To download the model, you should run the following in your terminal:
docker exec ollama_cat ollama pull mistral:7b-instruct-q2_K
# replace the <model:tag> name with your choice
Code language: PHP (php)
Once done, you can expect to see something like this in the terminal:
Setup the Model
At this point, you only miss to setup the LLM in the Cat. Thus, open the Admin panel of the Cat and navigate to the “Settings” page; click on Configure
on the “Language Model” side and setup the Cat like follows:
In the Base Url field, there is the address pointing to the Ollama’s container, where “ollama_cat” is the container’s name we wrote in the docker-compose.yaml
and 11434 is the exposed port.

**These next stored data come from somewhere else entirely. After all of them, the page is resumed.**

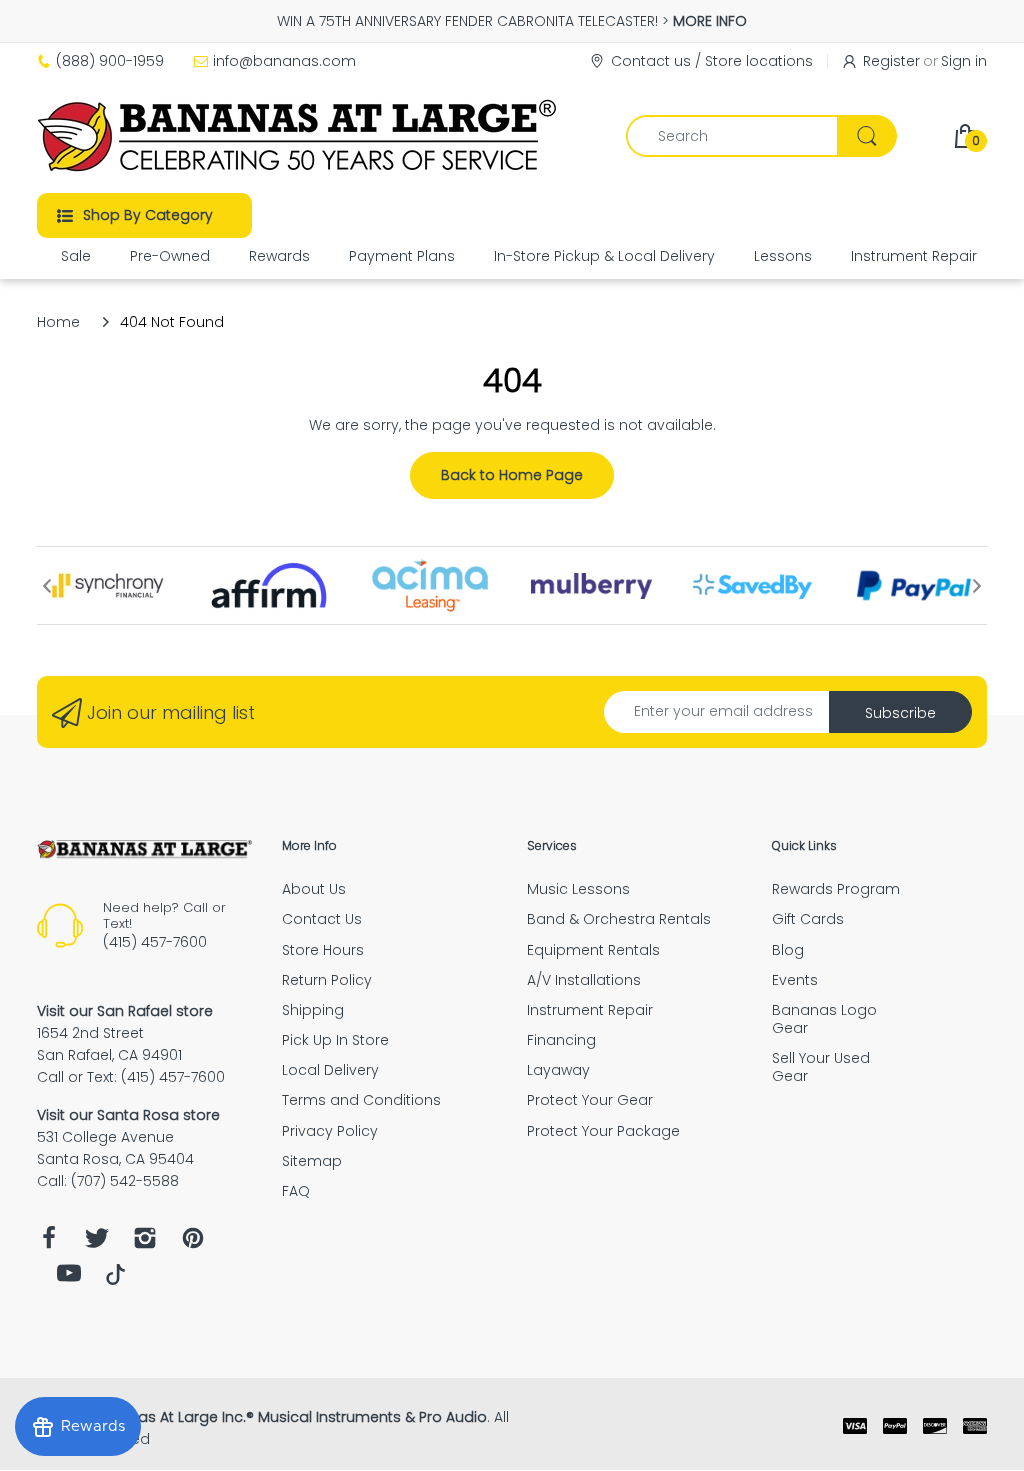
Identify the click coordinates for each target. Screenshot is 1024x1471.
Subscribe (900, 713)
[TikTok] (115, 1280)
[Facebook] (49, 1243)
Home (58, 322)
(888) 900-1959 (110, 61)
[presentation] (47, 586)
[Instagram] (145, 1243)
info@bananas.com (284, 61)
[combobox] (761, 136)
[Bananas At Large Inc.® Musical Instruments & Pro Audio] (299, 136)
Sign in (964, 61)
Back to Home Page (512, 475)
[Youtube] (69, 1278)
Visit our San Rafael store (125, 1011)
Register (891, 61)
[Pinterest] (193, 1243)
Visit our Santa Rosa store (128, 1115)
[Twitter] (97, 1243)
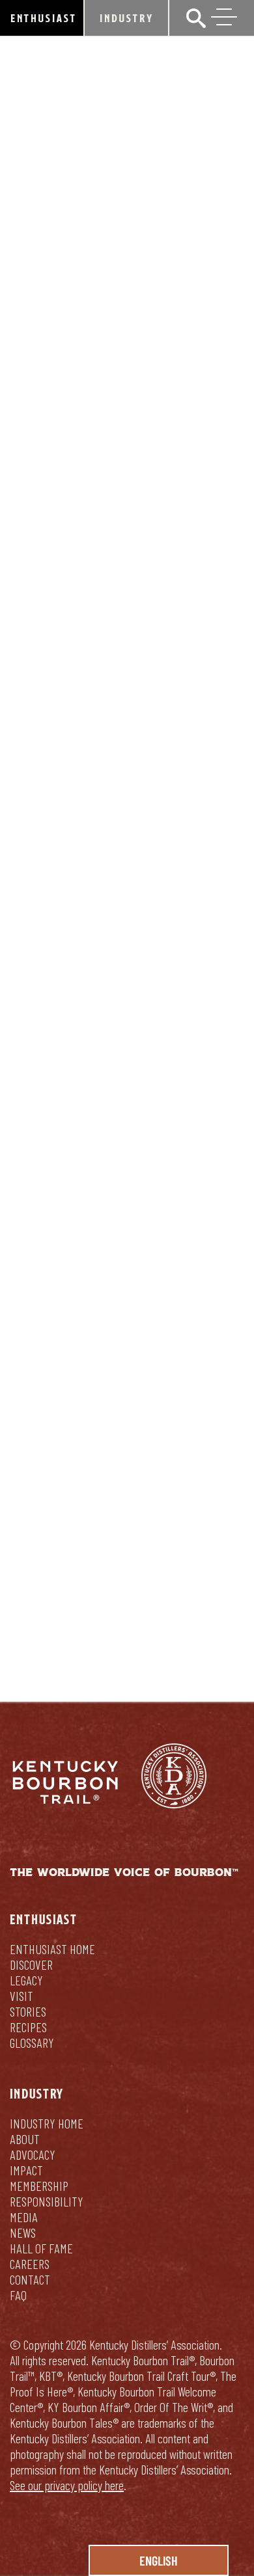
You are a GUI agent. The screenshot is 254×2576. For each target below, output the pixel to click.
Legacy (26, 1980)
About (25, 2139)
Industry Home (46, 2123)
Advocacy (32, 2154)
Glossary (32, 2042)
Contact (30, 2279)
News (23, 2232)
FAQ (18, 2295)
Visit (21, 1996)
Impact (26, 2170)
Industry (127, 17)
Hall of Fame (41, 2248)
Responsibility (46, 2201)
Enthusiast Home (52, 1949)
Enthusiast (43, 17)
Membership (39, 2186)
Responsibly (181, 1613)
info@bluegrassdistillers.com (99, 1304)
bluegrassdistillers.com (70, 1437)
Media (24, 2217)
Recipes (28, 2027)
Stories (28, 2011)
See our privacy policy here (67, 2485)
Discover (31, 1964)
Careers (29, 2264)
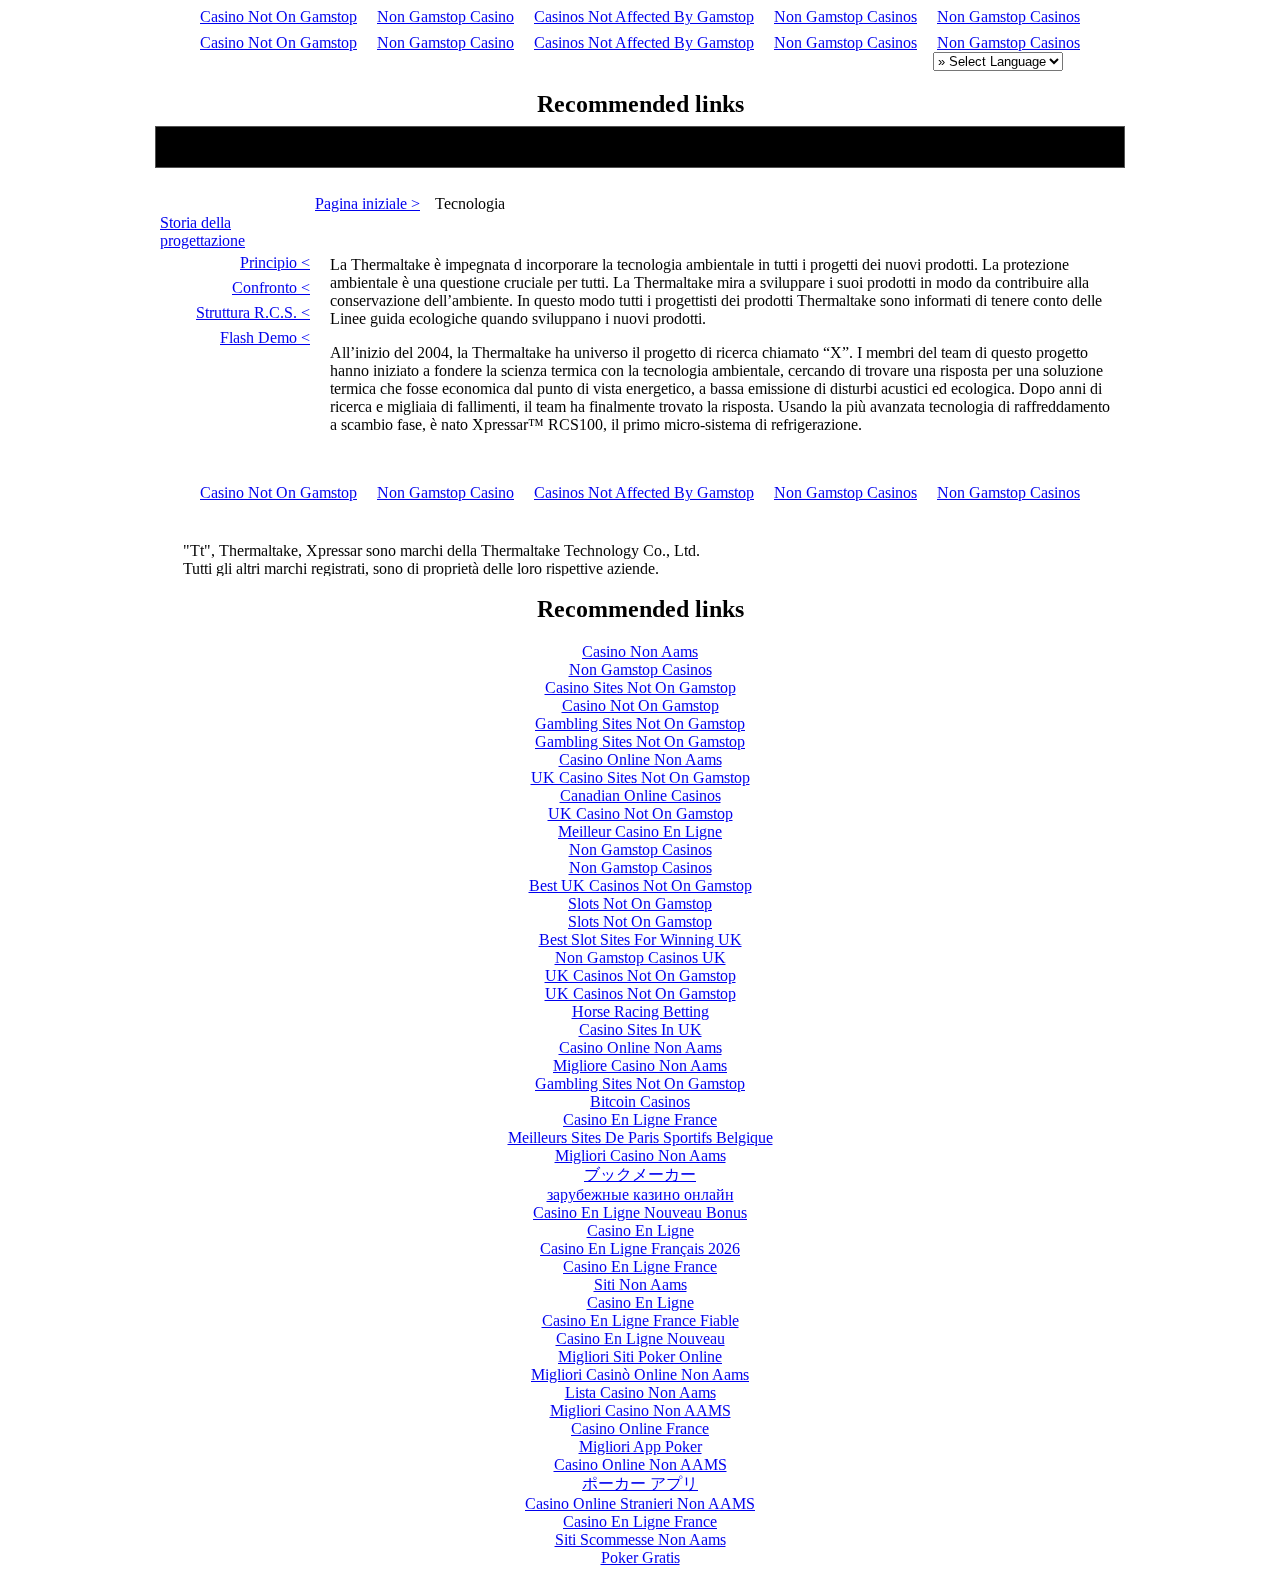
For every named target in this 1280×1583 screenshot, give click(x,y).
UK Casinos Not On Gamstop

In the Model field, there is the <model:tag>
pair you used to download the model.
The other parameters are:
- Num Ctx: the context window size to generate the next token;
- Repeat Last N: how far back the model should look back in the sentence to prevent repetition;
- Repeat Penalty: how strongly to penalize repetitions. Higher values penalize more;
- Temperature: how creative the answer should be. The higher the more creative.
Time to Chat!
That’s it! You’re done configuring your local model with Ollama and it’s time to start developing a plugin.